I’m not sure how useful this will be to others, but I thought it was interesting!
Resolving kernel symbols
KXLD doesn’t like us much. He has KPIs to meet and doesn’t have time to help out shifty rootkit developers. KPIs are Kernel Programming Interfaces - lists of symbols in the kernel that KXLD (the kernel extension linker) will allow kexts to be linked against. The KPIs on which your kext depends are specified in the Info.plist file like this:
<key>OSBundleLibraries</key>
<dict>
<key>com.apple.kpi.bsd</key>
<string>11.0</string>
<key>com.apple.kpi.libkern</key>
<string>11.0</string>
<key>com.apple.kpi.mach</key>
<string>11.0</string>
<key>com.apple.kpi.unsupported</key>
<string>11.0</string>
<key>com.apple.kpi.iokit</key>
<string>11.0</string>
<key>com.apple.kpi.dsep</key>
<string>11.0</string>
</dict>
Those bundle identifiers correspond to the CFBundleIdentifier key specified in the Info.plist files for “plug-ins” to the System.kext kernel extension. Each KPI has its own plug-in kext - for example, the com.apple.kpi.bsd symbol table lives in BSDKernel.kext. These aren’t exactly complete kexts, they’re just Mach-O binaries with symbol tables full of undefined symbols (they really reside within the kernel image), which you can see if we dump the load commands:
$ otool -l /System/Library/Extensions/System.kext/PlugIns/BSDKernel.kext/BSDKernel
/System/Library/Extensions/System.kext/PlugIns/BSDKernel.kext/BSDKernel:
Load command 0
cmd LC_SYMTAB
cmdsize 24
symoff 80
nsyms 830
stroff 13360
strsize 13324
Load command 1
cmd LC_UUID
cmdsize 24
uuid B171D4B0-AC45-47FC-8098-5B2F89B474E6
That’s it - just the LC_SYMTAB (symbol table). So, how many symbols are there in the kernel image?
$ nm /mach_kernel|wc -l
16122
Surely all the symbols in all the KPI symbol tables add up to the same number, right?

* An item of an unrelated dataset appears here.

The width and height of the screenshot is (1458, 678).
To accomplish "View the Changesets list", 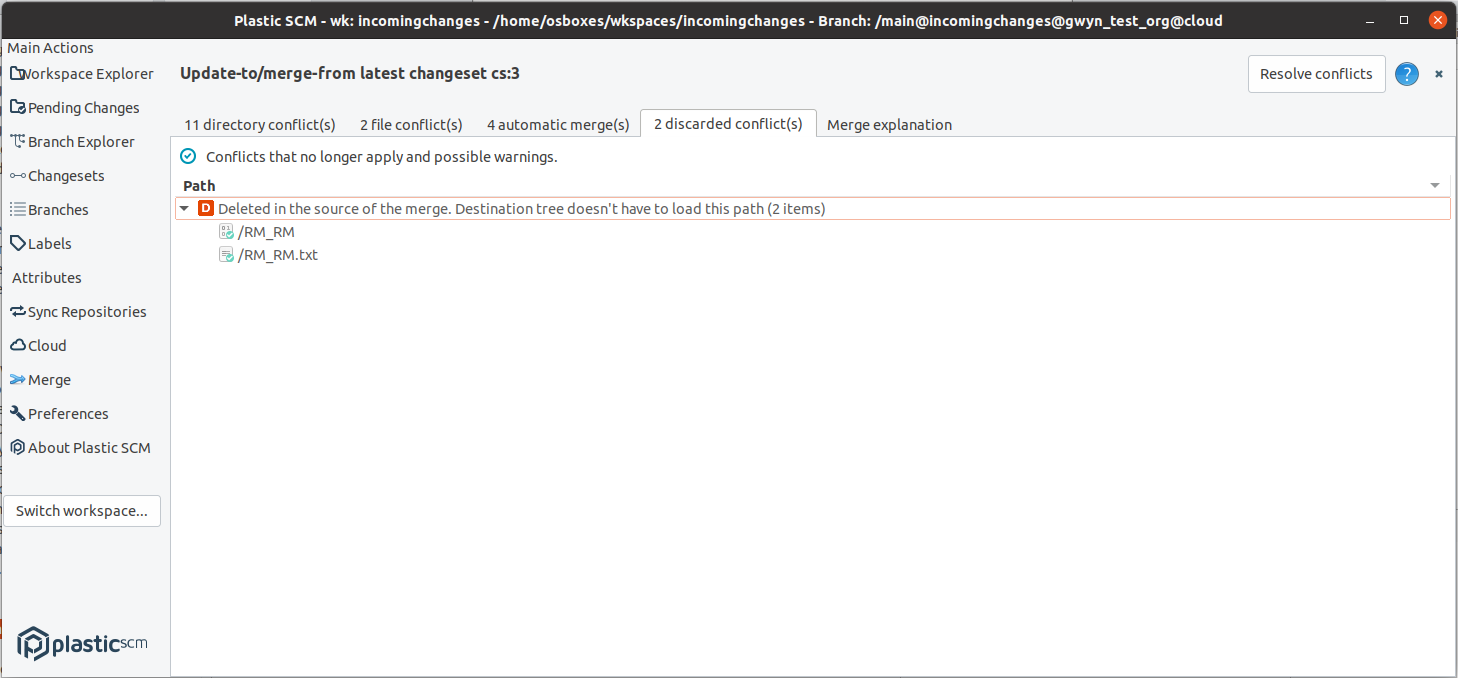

$ find /System/Library/Extensions/System.kext/PlugIns -type f|grep -v plist|xargs nm|sort|uniq|wc -l
7677
Nope. Apple doesn’t want us to play with a whole bunch of their toys. 8445 of them. Some of them are pretty fun too :( Like allproc:
$ nm /mach_kernel|grep allproc
ffffff80008d9e40 S _allproc
$ find /System/Library/Extensions/System.kext/PlugIns -type f|grep -v plist|xargs nm|sort|uniq|grep allproc
$
Damn. The allproc symbol is the head of the kernel’s list (the queue(3) kind of list) of running processes. It’s what gets queried when you run ps(1) or top(1). Why do we want to find allproc? If we want to hide processes in a kernel rootkit that’s the best place to start. So, what happens if we build a kernel extension that imports allproc and try to load it?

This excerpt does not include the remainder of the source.